As shown in Fig. 11, the pores are classified into three groups according to the size, small (0.5–0.5 nm), intermediate (<2 nm) and large (2–5 nm). Let us now combine intermediate and large in one and call them large pores. The small pores may be considered as “intracrystalline pores” and large pores as “intercrystalline” pores, according to the designation by Nomura et al.85 At present, these pores are assumed to be hydrophilic.


image file: c6ra03007f-f11.tif
Fig. 11 Influence of temperature and partial pressure on the selectivity of a zeolite film. Reproduced from ref. 8 with permission from the Taylor & Francis.

The gas mixture is composed of three components. Component A is a small polar molecule (i.e. water), that is preferentially adsorbed to the pore wall. Component B is a small, essentially non-adsorbing permanent gas and component C is a large size molecule that is also non-adsorbing and can only permeate the membrane through large pores. Then, the transport of component B and C will take place in the following way.

(1) At high temperature or low water vapour pressure, both small and large pores are open. Large pores do not contribute to selectivity. B over C selectivity is primarily due to the sieving (and diffusion) effect of small pores.

(2) When the temperature is lowered or water vapour pressure is increased the small pores are blocked while the large pores remain open. Permeation of B decreases considerably but that of C does not. As a result the selectivity of B over C decreases.

(3) As the temperature is further lowered or the water vapour pressure is further increased, adsorption of water vapour is significant and both small and large pores are blocked. As a result the permeation of both B and C decreases.

(3.1) If B is soluble in A, selectivity of B over C increases. Furthermore, when the solubility effect of B in A surpasses the pore blocking effect, permeation of B may even increase. When there is no water vapour in the feed stream or if the membrane is hydrophobic, all pores are open and the transport of B and C is the same as in case (1).

The observations summarized in Table 4 can then be explained as follows.

Case (1) will explain the observations made in ref. 75.

Case (2) will explain the observations made in ref. 34 and 47.

Case (3) will explain the observations made in ref. 35, 37, 41, 60, 73, 78 and 79.
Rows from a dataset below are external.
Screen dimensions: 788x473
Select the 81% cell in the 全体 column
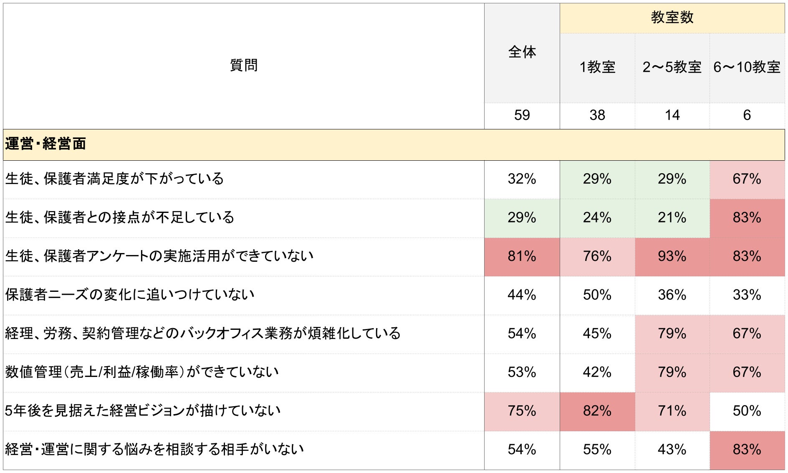pyautogui.click(x=522, y=256)
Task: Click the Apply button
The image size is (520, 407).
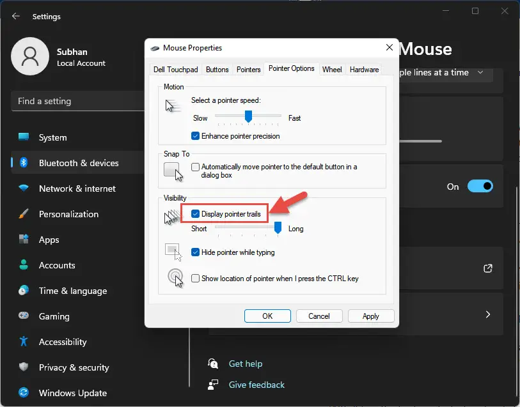Action: (x=371, y=316)
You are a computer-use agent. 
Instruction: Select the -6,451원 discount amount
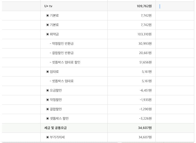[x=146, y=91]
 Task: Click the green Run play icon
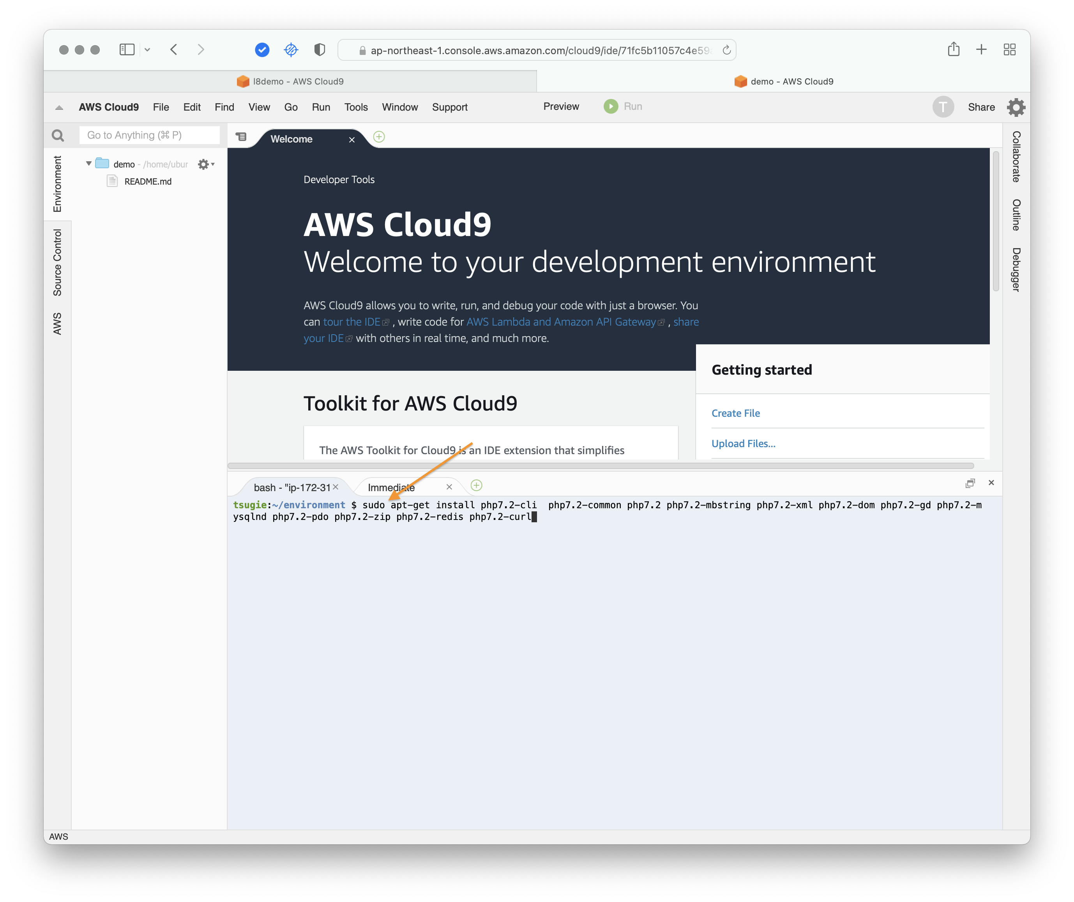coord(610,106)

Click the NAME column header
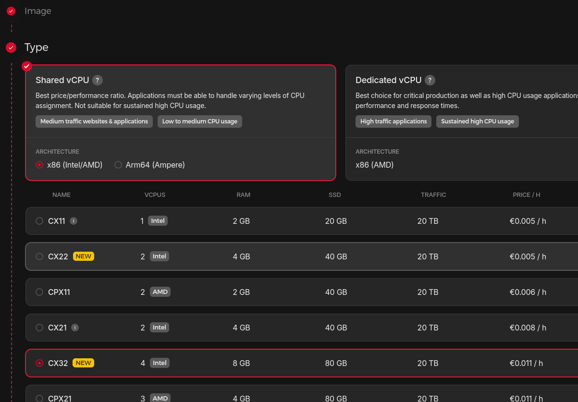pos(61,195)
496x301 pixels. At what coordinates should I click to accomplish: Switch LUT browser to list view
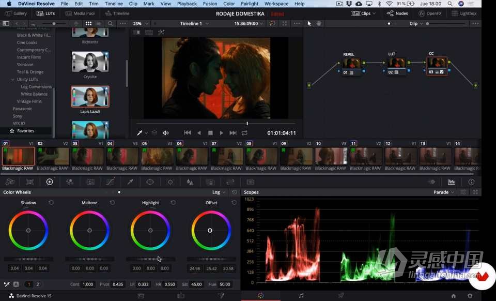pyautogui.click(x=99, y=24)
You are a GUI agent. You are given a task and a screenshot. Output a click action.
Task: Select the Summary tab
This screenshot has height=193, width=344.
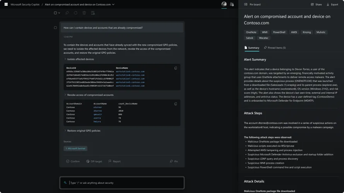click(252, 48)

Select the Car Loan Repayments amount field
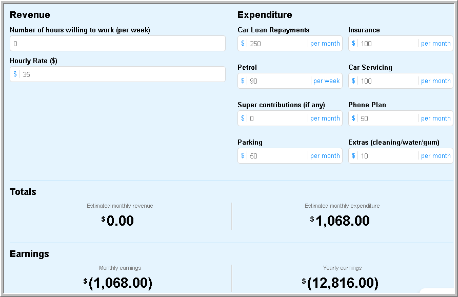tap(277, 44)
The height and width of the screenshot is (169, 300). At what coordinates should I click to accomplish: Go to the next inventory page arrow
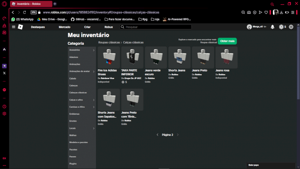178,134
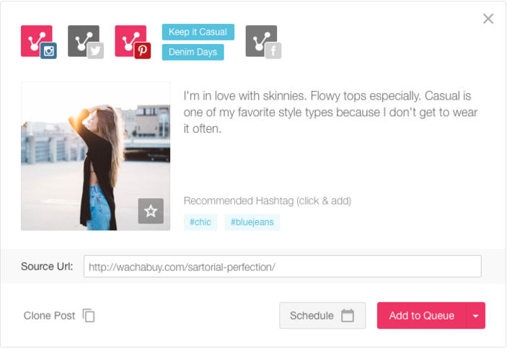Expand the Add to Queue dropdown arrow
507x349 pixels.
point(475,316)
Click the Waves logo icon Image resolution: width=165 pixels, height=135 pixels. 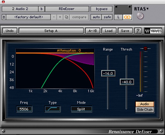coord(153,31)
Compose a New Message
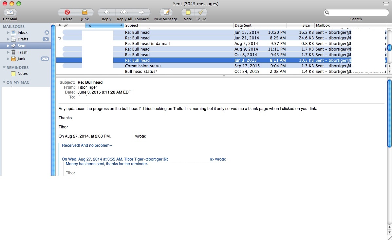392x240 pixels. click(166, 12)
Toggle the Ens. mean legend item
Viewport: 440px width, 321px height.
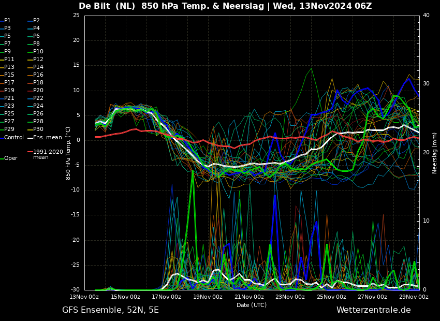point(47,137)
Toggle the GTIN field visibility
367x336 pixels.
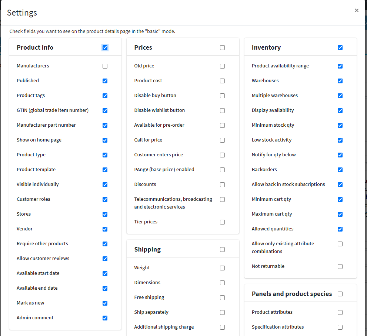105,110
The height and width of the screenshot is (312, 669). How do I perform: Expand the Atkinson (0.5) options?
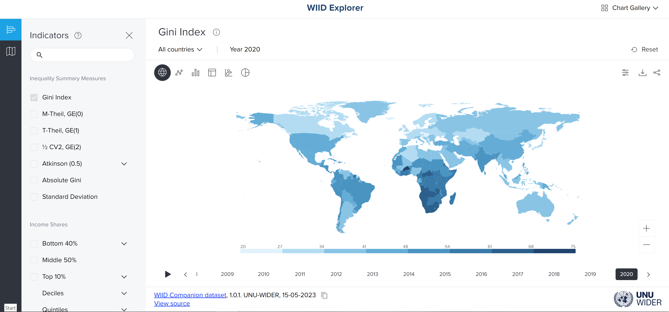(124, 164)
Case (3.1) will explain the observations made in ref. 32, 36, 38 and 80.

The combination of cases (1) and (3.1) will explain the observations made in ref. 45.

The combination of cases (1) (2) and (3) will explain the observations made in ref. 15.

Although the above model does not involve detailed mechanisms of the molecular transport through the zeolite pores, the model is simple but sufficient to explain many experimental results.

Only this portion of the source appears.